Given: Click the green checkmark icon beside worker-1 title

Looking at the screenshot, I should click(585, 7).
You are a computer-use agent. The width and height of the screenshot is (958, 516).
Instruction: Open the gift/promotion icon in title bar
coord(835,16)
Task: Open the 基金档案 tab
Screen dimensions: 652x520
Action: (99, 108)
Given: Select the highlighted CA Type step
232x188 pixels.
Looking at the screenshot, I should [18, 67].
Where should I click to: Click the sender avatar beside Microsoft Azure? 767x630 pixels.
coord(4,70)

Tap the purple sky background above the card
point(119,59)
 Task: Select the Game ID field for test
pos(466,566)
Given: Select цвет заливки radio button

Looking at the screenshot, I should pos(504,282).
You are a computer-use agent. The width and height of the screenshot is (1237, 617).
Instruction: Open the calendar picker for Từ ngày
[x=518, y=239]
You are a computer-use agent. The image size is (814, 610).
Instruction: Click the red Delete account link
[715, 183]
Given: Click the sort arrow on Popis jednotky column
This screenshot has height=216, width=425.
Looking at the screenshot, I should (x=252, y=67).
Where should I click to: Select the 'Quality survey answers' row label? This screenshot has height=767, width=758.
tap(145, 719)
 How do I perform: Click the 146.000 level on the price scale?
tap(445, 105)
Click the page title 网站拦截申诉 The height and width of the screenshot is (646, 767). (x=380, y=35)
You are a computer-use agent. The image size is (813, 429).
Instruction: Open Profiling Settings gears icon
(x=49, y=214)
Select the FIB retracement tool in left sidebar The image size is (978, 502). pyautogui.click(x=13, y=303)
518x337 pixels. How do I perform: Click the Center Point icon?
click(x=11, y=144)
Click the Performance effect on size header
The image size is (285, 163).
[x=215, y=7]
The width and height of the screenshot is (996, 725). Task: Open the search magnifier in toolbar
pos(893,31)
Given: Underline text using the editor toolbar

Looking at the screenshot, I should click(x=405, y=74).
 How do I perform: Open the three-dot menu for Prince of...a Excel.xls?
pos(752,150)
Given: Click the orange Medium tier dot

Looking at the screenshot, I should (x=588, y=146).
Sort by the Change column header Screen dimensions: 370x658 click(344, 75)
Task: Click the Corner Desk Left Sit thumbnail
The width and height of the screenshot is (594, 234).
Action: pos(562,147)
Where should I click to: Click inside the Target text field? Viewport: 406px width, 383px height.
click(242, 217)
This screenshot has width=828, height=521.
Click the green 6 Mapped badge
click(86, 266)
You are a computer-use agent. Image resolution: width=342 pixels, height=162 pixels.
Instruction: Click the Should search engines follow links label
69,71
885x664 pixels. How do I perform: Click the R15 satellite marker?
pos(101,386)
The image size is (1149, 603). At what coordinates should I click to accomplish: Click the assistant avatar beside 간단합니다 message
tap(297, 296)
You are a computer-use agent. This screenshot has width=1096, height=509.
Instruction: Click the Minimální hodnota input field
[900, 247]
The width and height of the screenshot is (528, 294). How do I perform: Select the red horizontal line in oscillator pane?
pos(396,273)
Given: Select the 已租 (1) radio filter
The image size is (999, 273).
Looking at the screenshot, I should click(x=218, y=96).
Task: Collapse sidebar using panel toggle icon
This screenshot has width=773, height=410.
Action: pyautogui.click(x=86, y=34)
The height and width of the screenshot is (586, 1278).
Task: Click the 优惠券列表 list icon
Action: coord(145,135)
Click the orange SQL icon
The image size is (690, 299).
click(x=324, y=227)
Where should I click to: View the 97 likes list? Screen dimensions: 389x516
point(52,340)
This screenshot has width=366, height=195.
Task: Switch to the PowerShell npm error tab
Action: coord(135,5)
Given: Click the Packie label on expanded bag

## Your assignment
Transcribe all of the material above with complete accuracy.

## Finished task
Given: Click the green checkmark icon beside worker-1 title

Looking at the screenshot, I should click(585, 7).
You are a computer-use agent. The width and height of the screenshot is (958, 516).
Instruction: Open the gift/promotion icon in title bar
coord(835,16)
Task: Open the 基金档案 tab
Screen dimensions: 652x520
Action: (99, 108)
Given: Select the highlighted CA Type step
232x188 pixels.
Looking at the screenshot, I should [18, 67].
Where should I click to: Click the sender avatar beside Microsoft Azure? 767x630 pixels.
coord(4,70)

Tap the purple sky background above the card
point(119,59)
 Task: Select the Game ID field for test
pos(466,566)
Given: Select цвет заливки radio button

Looking at the screenshot, I should pos(504,282).
You are a computer-use agent. The width and height of the screenshot is (1237, 617).
Instruction: Open the calendar picker for Từ ngày
[x=518, y=239]
You are a computer-use agent. The image size is (814, 610).
Instruction: Click the red Delete account link
[715, 183]
Given: Click the sort arrow on Popis jednotky column
This screenshot has height=216, width=425.
Looking at the screenshot, I should (x=252, y=67).
Where should I click to: Select the 'Quality survey answers' row label? This screenshot has height=767, width=758.
tap(145, 719)
 How do I perform: Click the 146.000 level on the price scale?
tap(445, 105)
Click the page title 网站拦截申诉 The height and width of the screenshot is (646, 767). (x=380, y=35)
You are a computer-use agent. The image size is (813, 429).
Instruction: Open Profiling Settings gears icon
(x=49, y=214)
Select the FIB retracement tool in left sidebar The image size is (978, 502). pyautogui.click(x=13, y=303)
518x337 pixels. How do I perform: Click the Center Point icon?
click(x=11, y=144)
Click the Performance effect on size header
The image size is (285, 163).
[x=215, y=7]
The width and height of the screenshot is (996, 725). Task: Open the search magnifier in toolbar
pos(893,31)
Given: Underline text using the editor toolbar

Looking at the screenshot, I should click(x=405, y=74).
 How do I perform: Open the three-dot menu for Prince of...a Excel.xls?
pos(752,150)
Given: Click the orange Medium tier dot

Looking at the screenshot, I should (x=588, y=146).
Sort by the Change column header Screen dimensions: 370x658 click(344, 75)
Task: Click the Corner Desk Left Sit thumbnail
The width and height of the screenshot is (594, 234).
Action: pos(562,147)
Where should I click to: Click inside the Target text field? Viewport: 406px width, 383px height.
click(242, 217)
This screenshot has width=828, height=521.
Click the green 6 Mapped badge
click(86, 266)
You are a computer-use agent. Image resolution: width=342 pixels, height=162 pixels.
Instruction: Click the Should search engines follow links label
69,71
885x664 pixels. How do I perform: Click the R15 satellite marker?
pos(101,386)
The image size is (1149, 603). At what coordinates should I click to accomplish: Click the assistant avatar beside 간단합니다 message
tap(297, 296)
You are a computer-use agent. This screenshot has width=1096, height=509.
Instruction: Click the Minimální hodnota input field
[900, 247]
The width and height of the screenshot is (528, 294). How do I perform: Select the red horizontal line in oscillator pane?
pos(396,273)
Given: Select the 已租 (1) radio filter
The image size is (999, 273).
Looking at the screenshot, I should click(x=218, y=96).
Task: Collapse sidebar using panel toggle icon
This screenshot has width=773, height=410.
Action: pyautogui.click(x=86, y=34)
The height and width of the screenshot is (586, 1278).
Task: Click the 优惠券列表 list icon
Action: coord(145,135)
Click the orange SQL icon
The image size is (690, 299).
click(x=324, y=227)
Where should I click to: View the 97 likes list? Screen dimensions: 389x516
point(52,340)
This screenshot has width=366, height=195.
Task: Switch to the PowerShell npm error tab
Action: coord(135,5)
Given: Click the Packie label on expanded bag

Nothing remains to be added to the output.